* _EXERCISE BRIEF_
Each line from the one holding "Open the Assemblies ribbon tab" to the last line of the listing must be set down exactly. No pictures are to be included.

+++ MATERIALS PROVIDED

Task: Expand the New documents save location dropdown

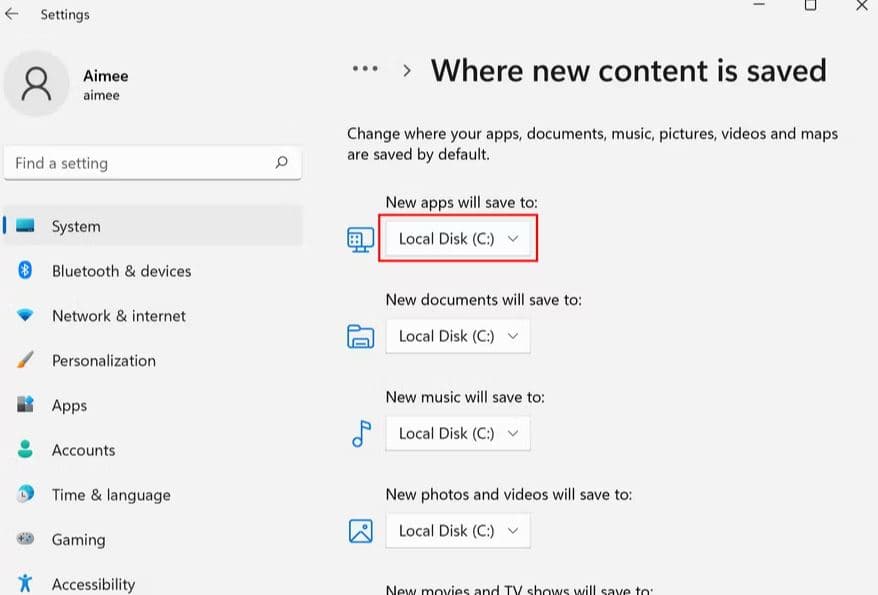Action: point(458,336)
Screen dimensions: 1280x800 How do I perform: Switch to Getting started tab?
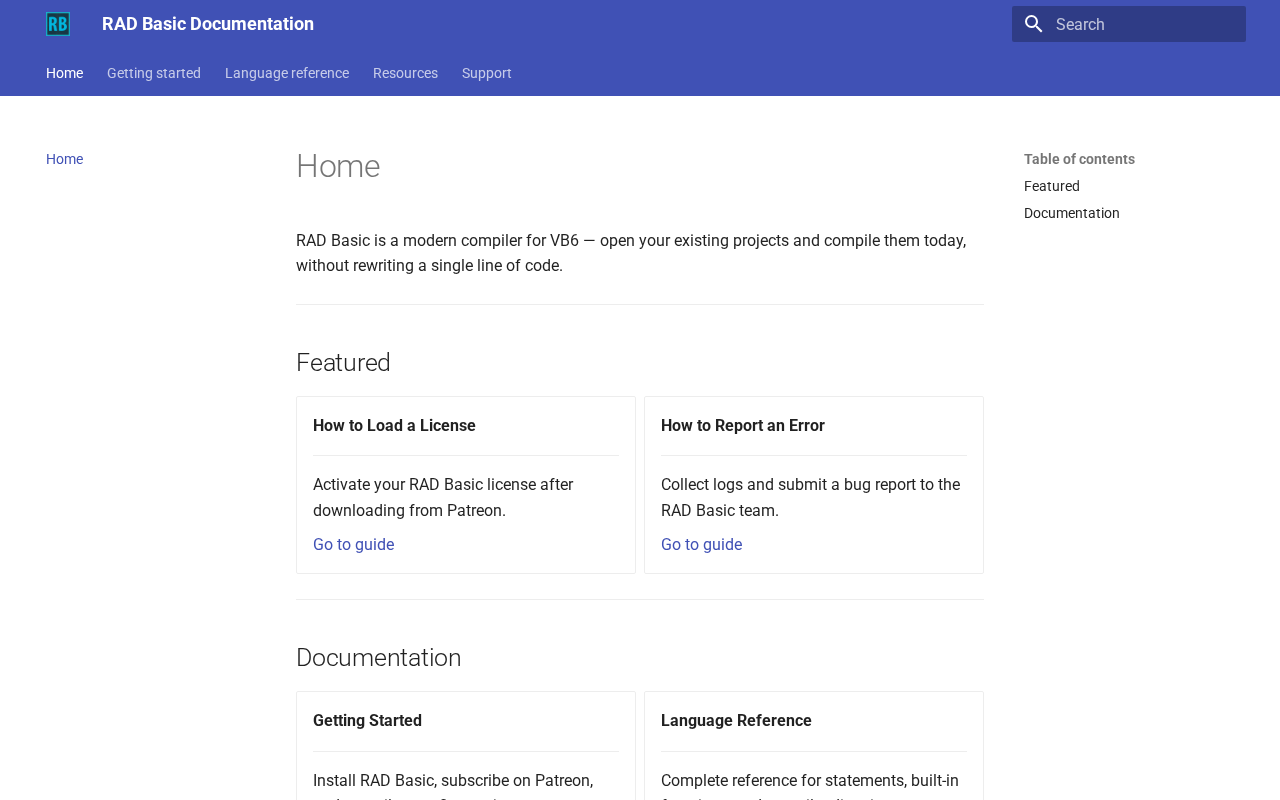click(x=154, y=73)
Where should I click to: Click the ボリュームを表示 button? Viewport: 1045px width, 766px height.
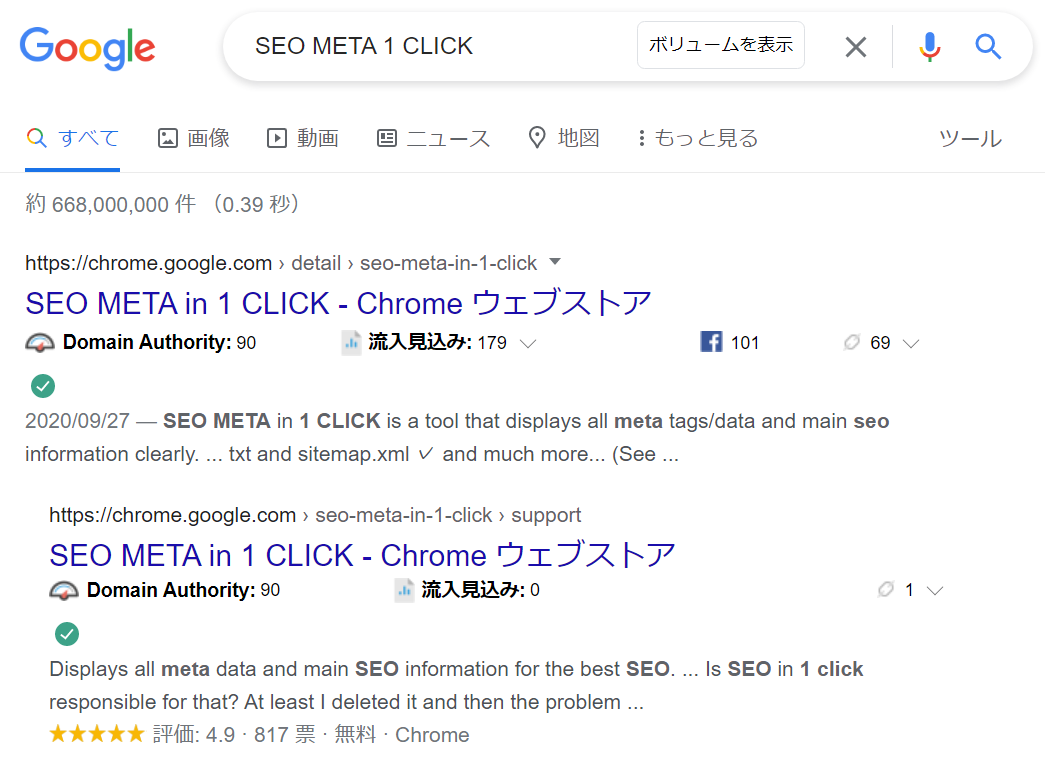pos(720,45)
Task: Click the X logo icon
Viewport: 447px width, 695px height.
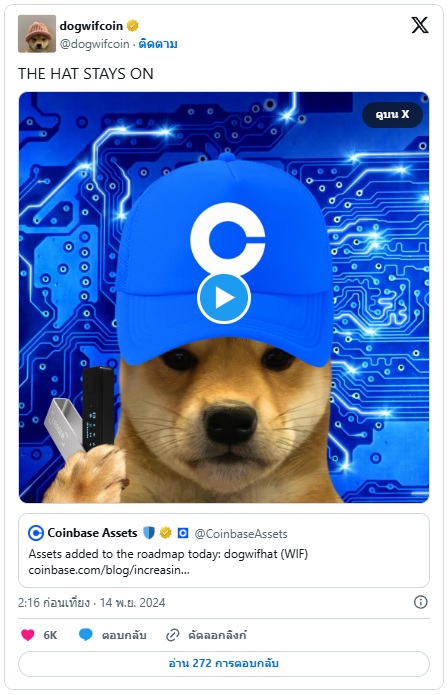Action: point(420,25)
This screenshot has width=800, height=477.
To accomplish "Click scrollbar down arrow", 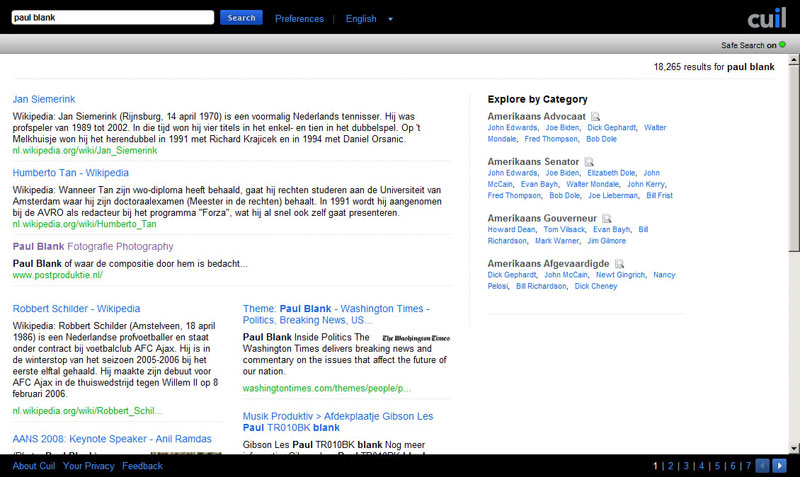I will (x=794, y=447).
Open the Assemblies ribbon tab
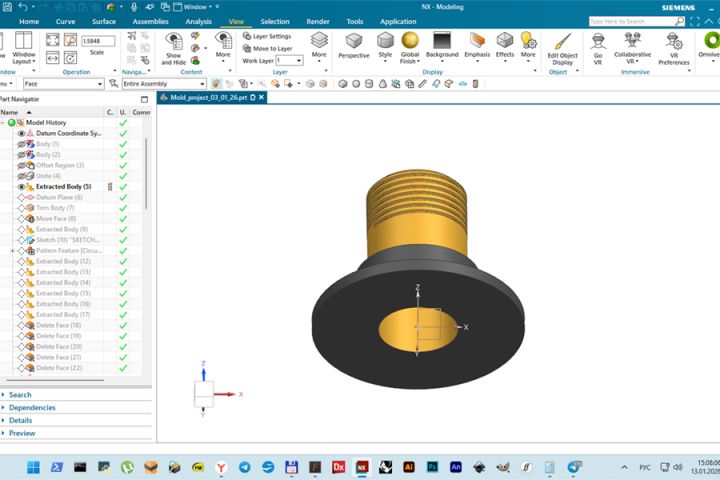Screen dimensions: 720x480 [x=150, y=21]
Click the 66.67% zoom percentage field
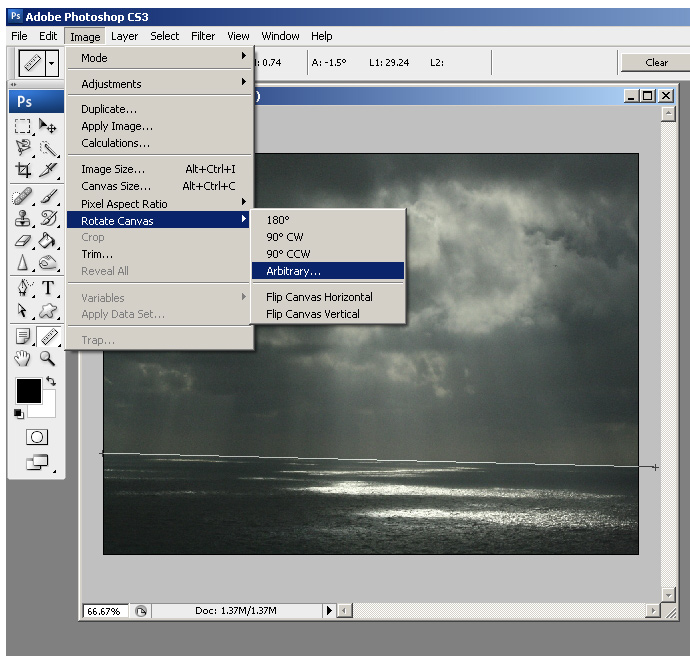690x656 pixels. point(105,610)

++++++

* _FINAL ANSWER_
Open the Assemblies ribbon tab
Screen dimensions: 720x480 [x=150, y=21]
Click the 66.67% zoom percentage field
690x656 pixels. point(105,610)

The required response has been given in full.